President Barack Obama’s entrance into the House chamber, even more than the Inauguration, sent chills up my spine. This scene is more familiar than an Inauguration, and just so, to see Obama come down the aisle after the Sargeant-of-Arms announces, "Madame Speaker, the President of the United States," well, it was a wonderful moment. And, true to form, Obama delivered a masterful speech, balancing warnings about the immediate economic prospects with hope for the future and a plan to get from one to the other.
Obama was shy about the details last night. As with the stimulus bill, look for Obama to suggest broad outlines and work with Congress on the details. And, last night was not about details. It was about rescuing his campaign vision from the strong currents unleashed by the economic downturn, to show how it is not enough to tread water through the current economic mess but that we must also make the long-term investments in energy, education and health care that have been deferred while Reagan and his heirs re-organized the economy in such a way that the captains of industry care more about their bonuses than the long-term viability of their companies.
Giving the response to a Presidential address is always a challenging task. I have only seen it done well twice, by Gov. Christine Whitman of New Jersey in 1993 and by Sen. Jim Webb of Virginia in 2007. Last night’s response was given by the much-touted rising star of the Republican Party, Governor Bobby Jindal. Earlier in the day, someone whose judgment I respect greatly had told me to keep an eye on Jindal, that he was a man of substance. So, I eagerly stayed tuned.
There were two problems with the speech, one stylistic and the other substantive. Governor Jindal’s delivery was off, he was unable to caress the camera in the manner of, say, Gov. Sarah Palin, and the intonation was child-like, a fact reinforced by the Governor’s extremely youthful look. Even Brit Hume on Fox News had to admit, "The speech read a lot better than it sounded. This was not Bobby Jindal’s greatest oratorical moment." When you are a Republican rising star, and you get panned on Fox News, you know you really bombed.
Brit Hume notwithstanding, the speech did not read better than it sounded. It read like the screed of someone living in a parallel universe. His claim that lower taxes would lead to economic recovery skirts the fact that George W. Bush and the GOP Congress lowered taxes and still ran the economy into the ditch, to say nothing of the memory that marginal tax rates topped out at ninety percent during the economic boom of the 1950s when a Republican president named Eisenhower sat in the Oval Office. Tax rates matter, but the view that they determine economic behavior is ridiculous: Specific, targeted tax cuts definitely affect economic decision making, but so long as you are not taxed at one hundred percent, there is always an incentive to make more money.
Jindal’s choice of spending targets was also strange. He objected to the $8 million for high speed rail in the stimulus bill. Maybe they don’t need it in Louisiana, but putting in high speed rail tracks along the Northeast Corridor would lower dependence on foreign oil and improve the quality of life for those who must commute anywhere near I-95. He spoke disparagingly of $140 million for volcano monitoring, though surely a Governor of Louisiana should know what horrors can occur when the government is not prepared for natural disasters.

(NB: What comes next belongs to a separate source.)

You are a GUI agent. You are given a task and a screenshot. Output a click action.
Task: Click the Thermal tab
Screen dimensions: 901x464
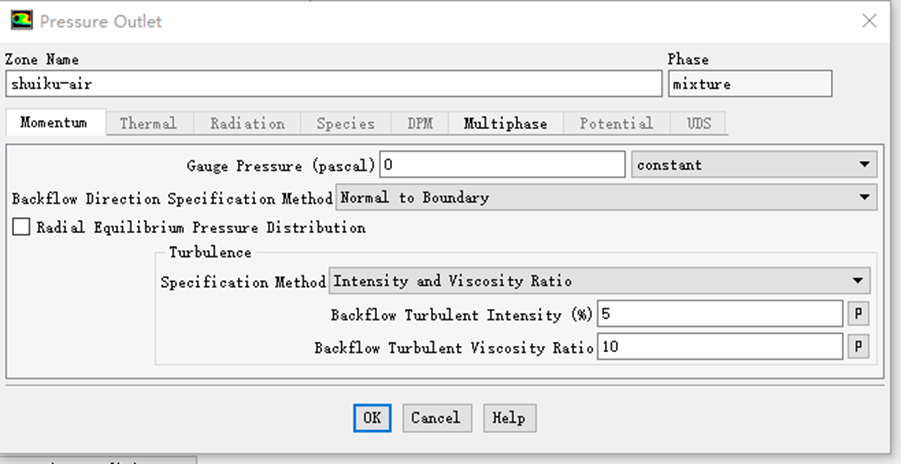(x=148, y=124)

Which recalls the strangest moment in the speech. Jindal told a tale about the government’s response to Hurricane Katrina, which was not exactly the GOP’s finest moment, to make the point that, as he put it, "The strength of America is not found in our government." But that misses the point as the poor citizens of New Orleans know better than most. The strength of the American people must be expressed in our government too. The lesson of the levee-break after Katrina is that a political ideology that views government with contempt is ill-equipped to make sure the government is prepared to handle the kinds of challenges with which only a government can cope.
So, Jindal thinks government per se was the problem in the response to Katrina when in fact it was the GOP’s government, from the over-flying President to the wildly incompetent FEMA administrator, that was the problem. No wonder he also thinks that the economic mess that was created by years of the GOP encouraging greed and the sheer venality of the business classes should be solved by those same people who got us into the mess. Americans know what the Republicans can’t bring themselves to admit: In the current crisis, government is the solution, the only solution.
"Who among us would ask our children for a loan, so we could spend money we do not have, on things we do not need?" That is not a bad characterization of the spending habits of the Bush years. But, President Obama made clear he wanted to invest in energy independence, education and health care. Which of those three do we not need? And, as for his moral concern for "our children" and the government’s deficits, mortgaging the future is something many of us do when we buy a home. The question is not whether it makes sense to borrow but why are you borrowing the money in the first place? To invest in energy independence seems like an investment that may pay off for our children. To give tax cuts to the top one percent, not so much.
So, there were two winners and two losers last night. The losers were Gov. Jindal and the worldview he espouses: If this is the best the GOP has to offer, substantively or stylistically, to quote a recent GOP officeholder, "Bring it on!" But, the GOP will find its bearings and its voice. While the first clear winner last night was Barack Obama the second winner was Sarah Palin.